* _EXERCISE BRIEF_
Arrange every line of the records below as a numbered list, skipping any blank lines and omitting the pictures.

## START

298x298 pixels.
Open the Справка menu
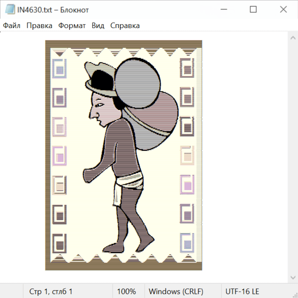[125, 25]
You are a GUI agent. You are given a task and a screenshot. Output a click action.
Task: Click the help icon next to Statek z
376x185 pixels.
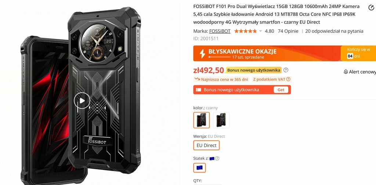coord(217,159)
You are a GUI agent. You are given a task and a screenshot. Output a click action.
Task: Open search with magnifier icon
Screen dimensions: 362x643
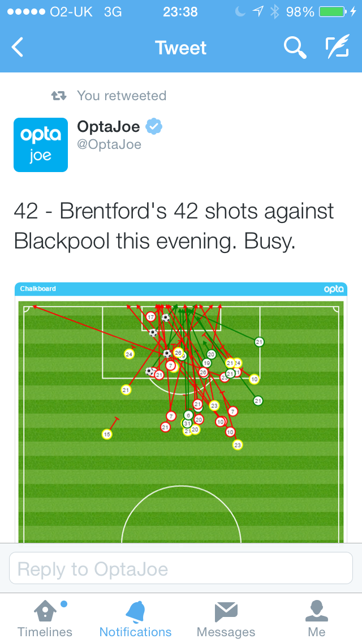coord(294,48)
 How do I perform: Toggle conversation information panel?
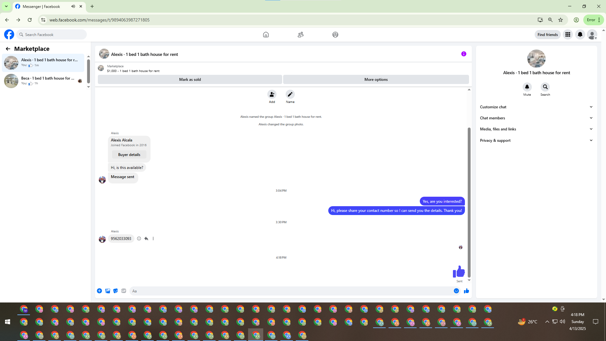coord(464,54)
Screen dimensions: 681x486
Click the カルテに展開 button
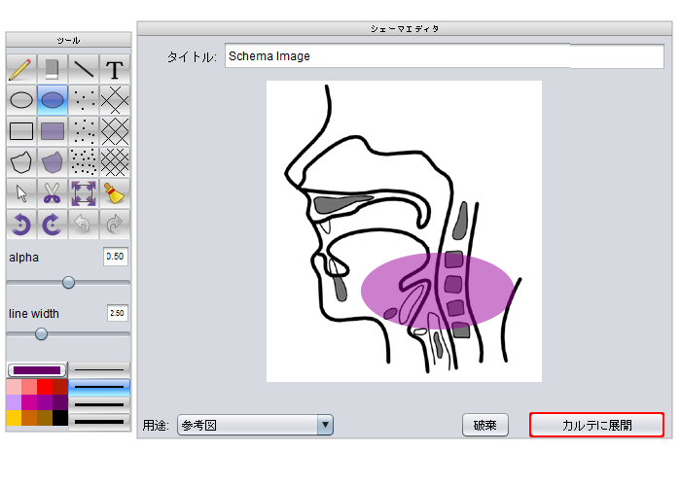pyautogui.click(x=596, y=425)
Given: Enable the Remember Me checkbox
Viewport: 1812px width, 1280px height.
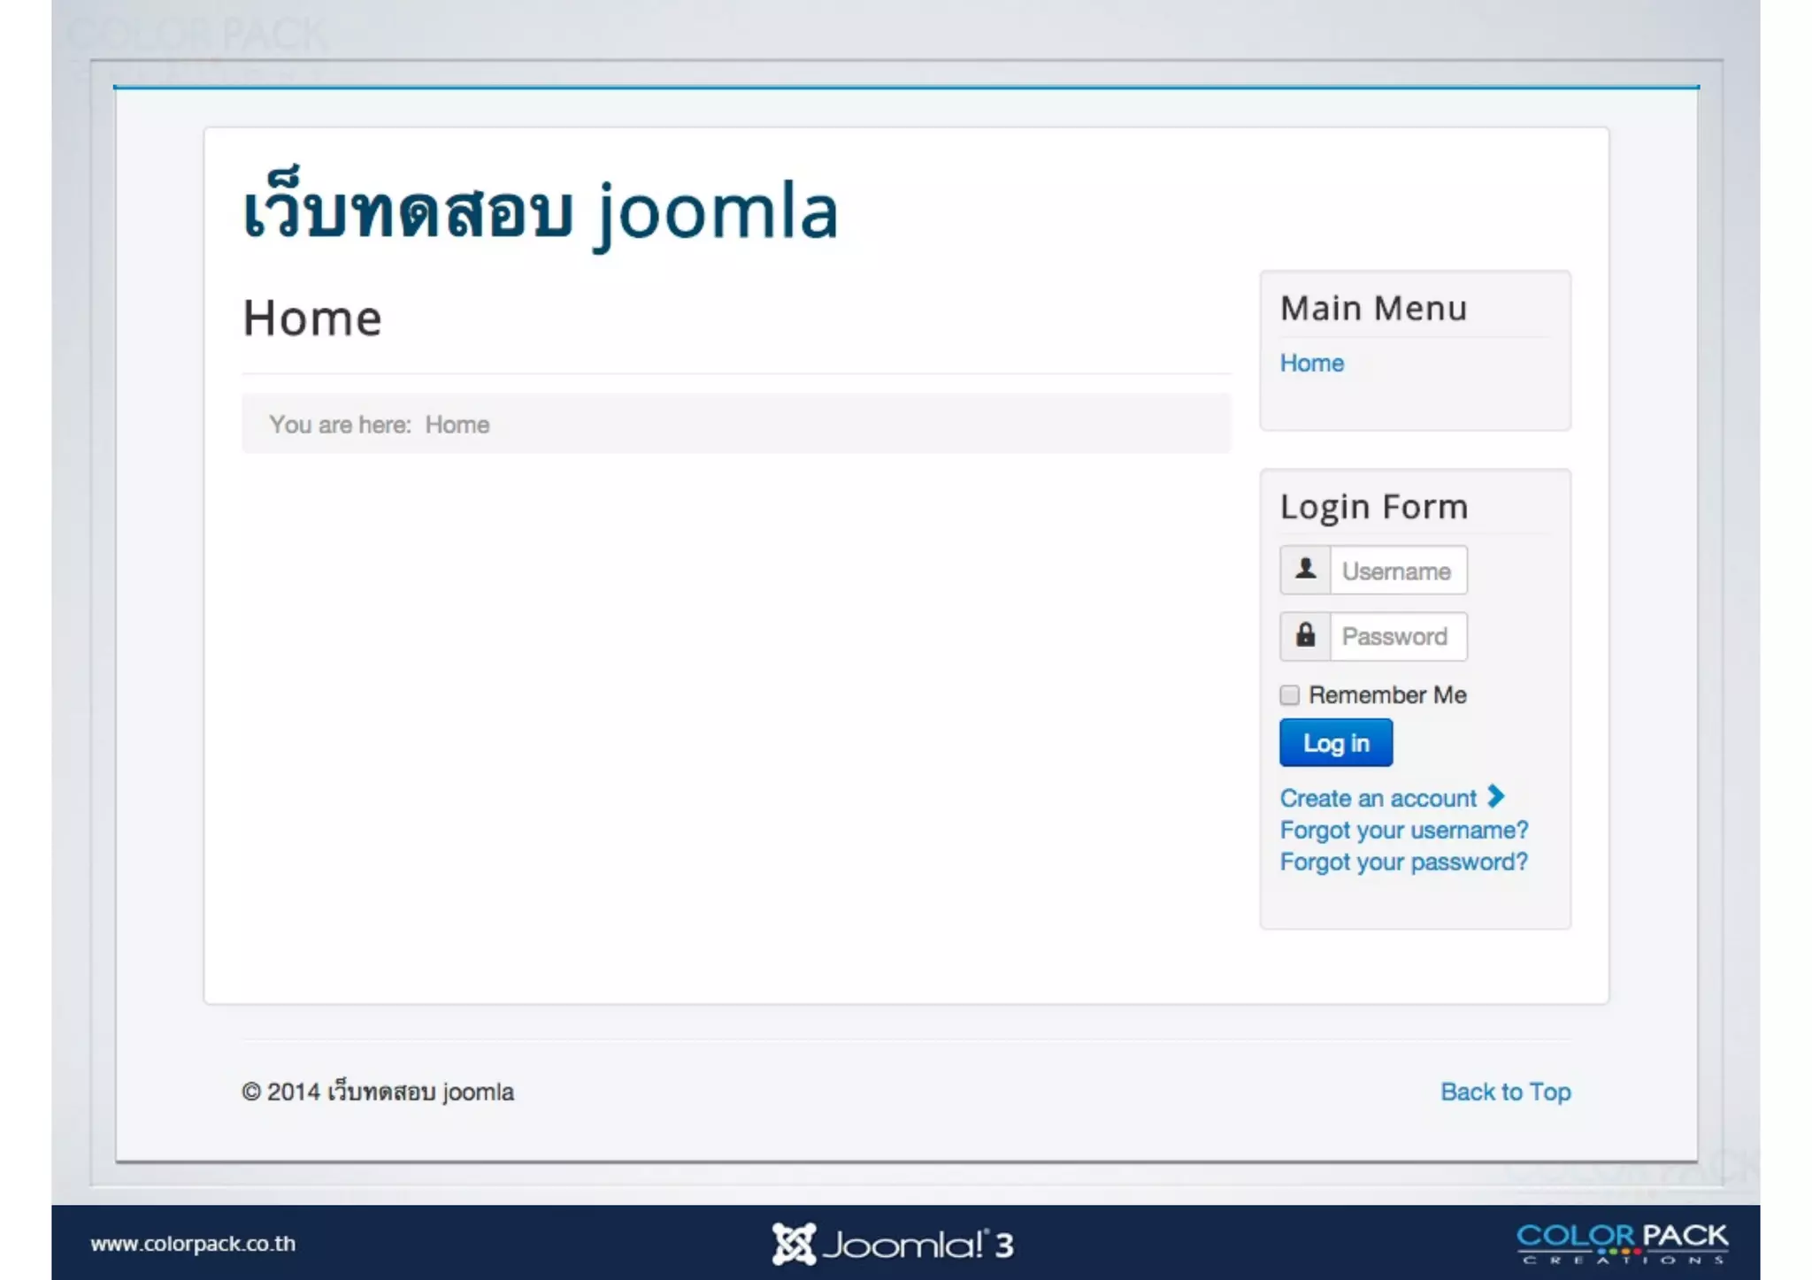Looking at the screenshot, I should (x=1290, y=695).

## END

* _IN RESPONSE_
1. 298x298 pixels.
2. Open the Справка menu
3. [125, 25]
4. You are a GUI agent. You are given a task and a screenshot. Output a click action.
5. Task: Click the help icon next to Statek z
6. 376x185 pixels.
7. coord(217,159)
8. You are a GUI agent. You are given a task and a screenshot. Output a click action.
9. Task: Open search with magnifier icon
10. Screen dimensions: 362x643
11. coord(294,48)
12.  How do I perform: Toggle conversation information panel?
13. coord(464,54)
14. Screen dimensions: 681x486
15. Click the カルテに展開 button
16. pyautogui.click(x=596, y=425)
17. Given: Enable the Remember Me checkbox
18. Viewport: 1812px width, 1280px height.
19. Looking at the screenshot, I should (x=1290, y=695).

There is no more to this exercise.